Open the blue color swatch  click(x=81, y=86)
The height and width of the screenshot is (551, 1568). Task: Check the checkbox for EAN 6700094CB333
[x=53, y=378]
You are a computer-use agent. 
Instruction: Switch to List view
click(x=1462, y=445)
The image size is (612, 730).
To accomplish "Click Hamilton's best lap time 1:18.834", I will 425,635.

-------

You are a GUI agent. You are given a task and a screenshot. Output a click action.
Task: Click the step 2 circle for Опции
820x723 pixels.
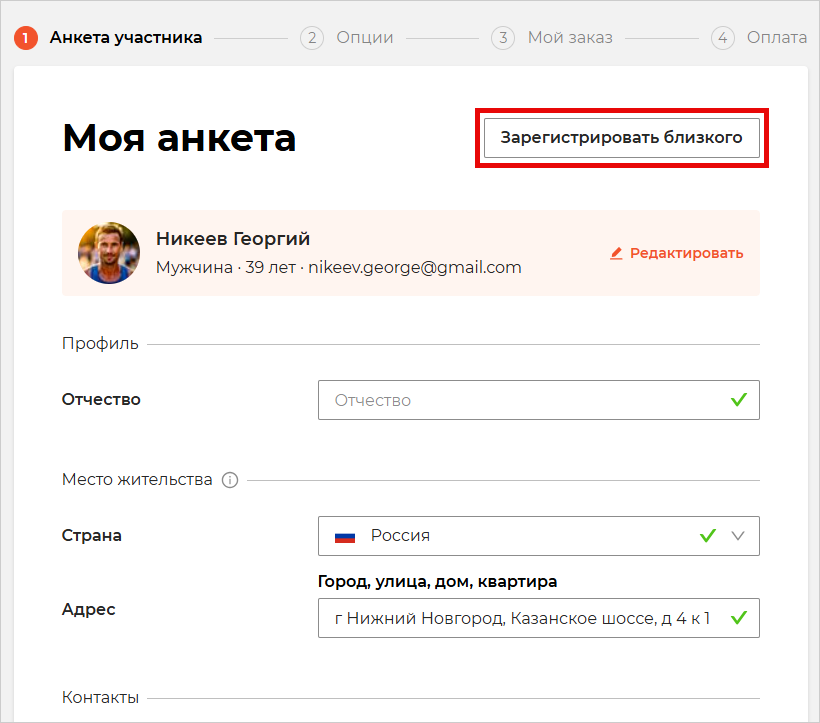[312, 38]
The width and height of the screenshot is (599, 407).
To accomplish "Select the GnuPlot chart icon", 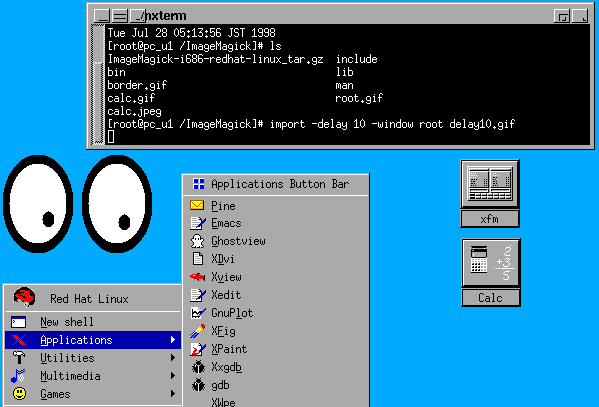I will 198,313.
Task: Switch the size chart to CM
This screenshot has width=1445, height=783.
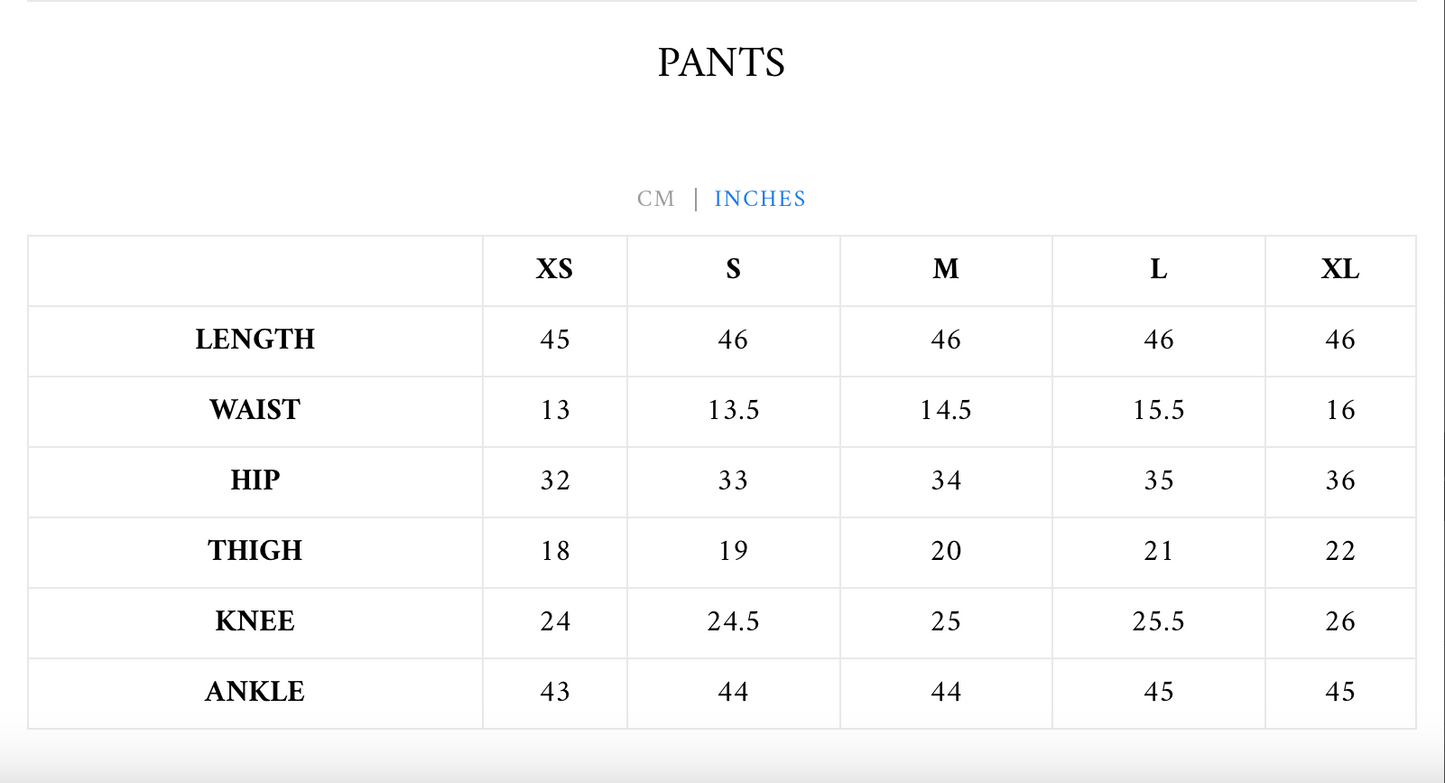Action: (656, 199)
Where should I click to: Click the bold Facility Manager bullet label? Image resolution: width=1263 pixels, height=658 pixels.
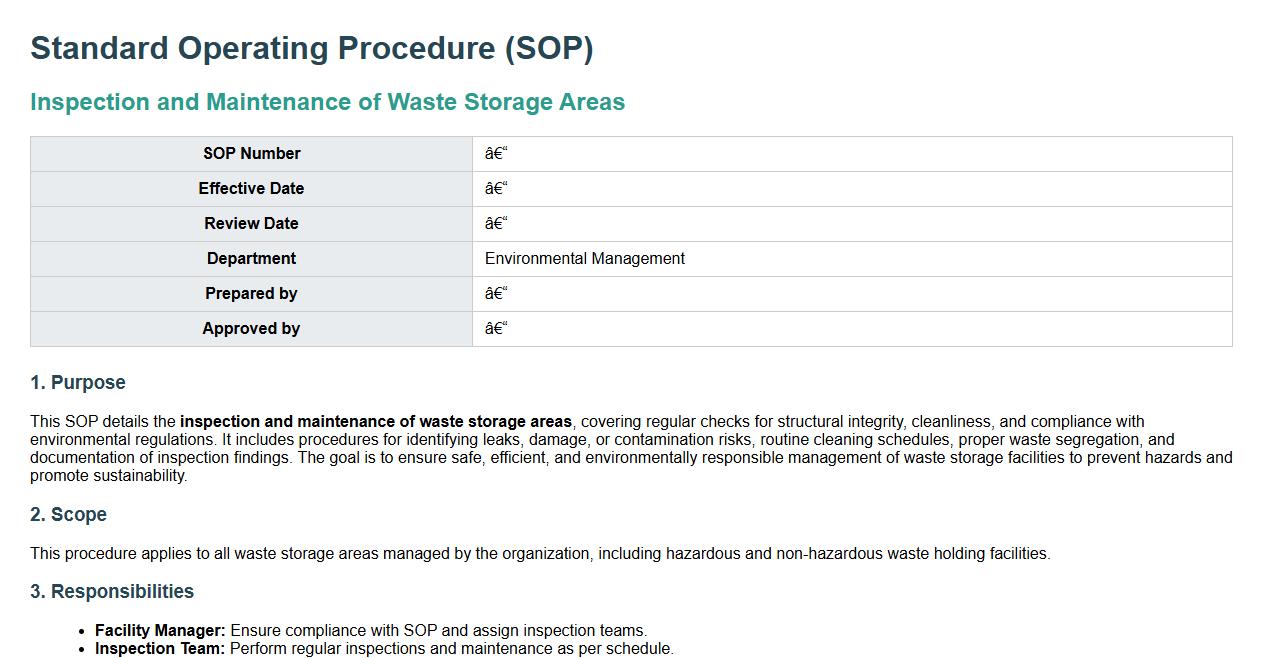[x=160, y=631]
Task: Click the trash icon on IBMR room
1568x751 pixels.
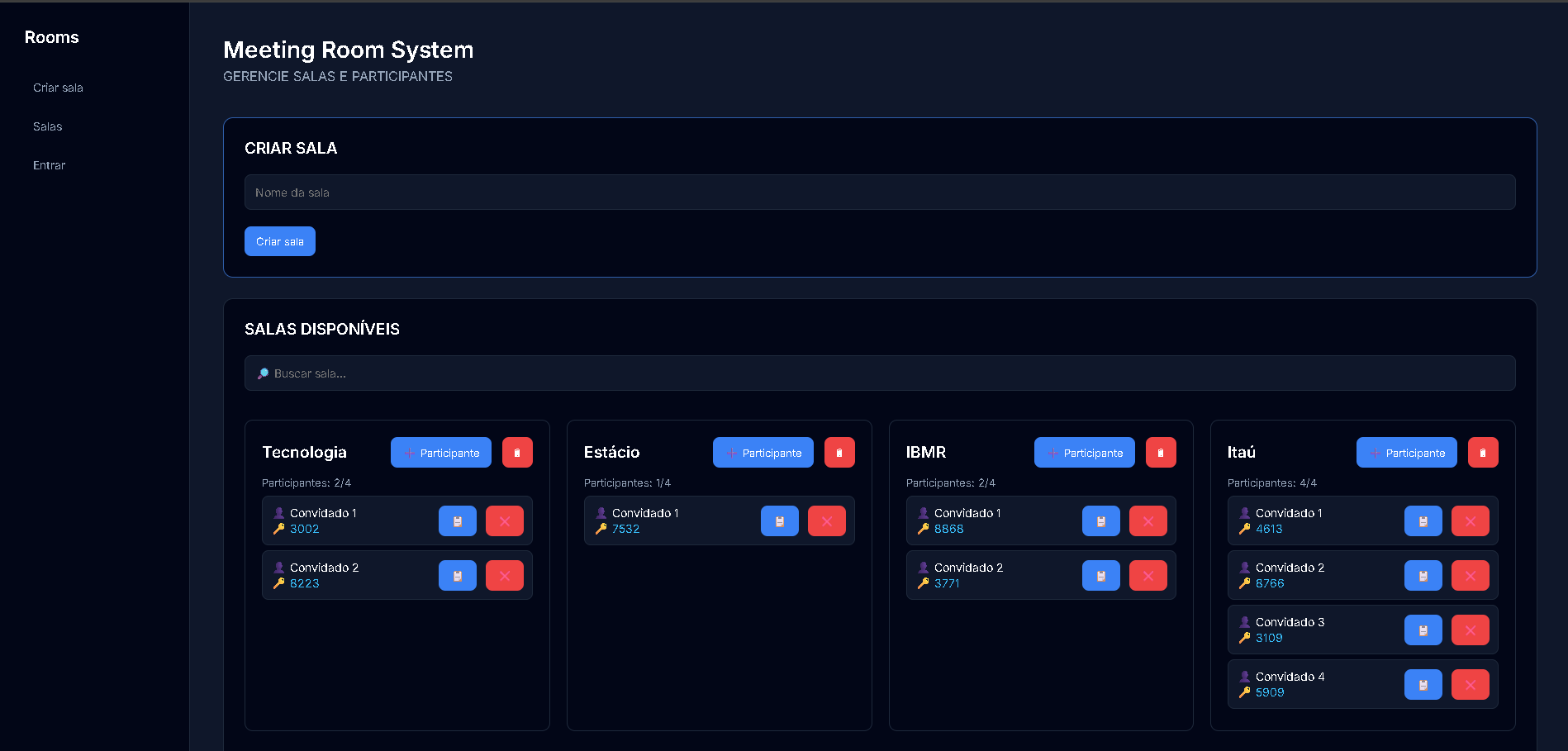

-------

_WHAT TO DO_
Convert the records from the line containing "Open the blue" through the line containing "I will 425,635.", both included, into a JSON list of strings with one string per line and no blank lines.

_TASK ANSWER_
[
  "Open the blue color swatch  click(x=81, y=86)",
  "The height and width of the screenshot is (551, 1568). Task: Check the checkbox for EAN 6700094CB333",
  "[x=53, y=378]",
  "You are a computer-use agent. ",
  "Instruction: Switch to List view",
  "click(x=1462, y=445)",
  "The image size is (612, 730).",
  "To accomplish \"Click Hamilton's best lap time 1:18.834\", I will 425,635."
]